══ ENTRIES SUPPLIED ══
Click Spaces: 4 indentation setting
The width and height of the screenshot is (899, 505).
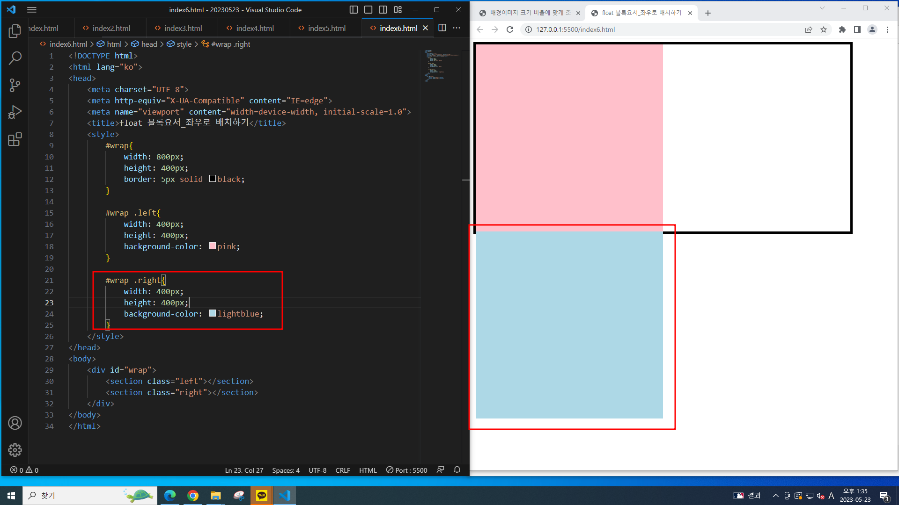pos(286,470)
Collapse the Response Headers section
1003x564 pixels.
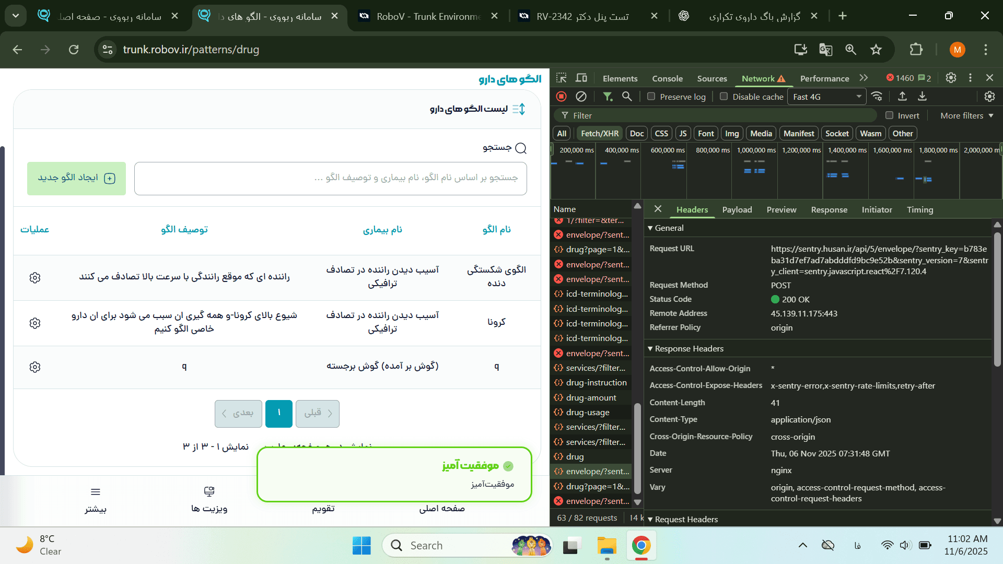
═══
= AIM OF THE EXERCISE =
For this exercise, restate the material exactly and skip every picture.

= ANSWER BELOW =
Click Spaces: 4 indentation setting
The width and height of the screenshot is (899, 505).
pos(286,470)
Collapse the Response Headers section
1003x564 pixels.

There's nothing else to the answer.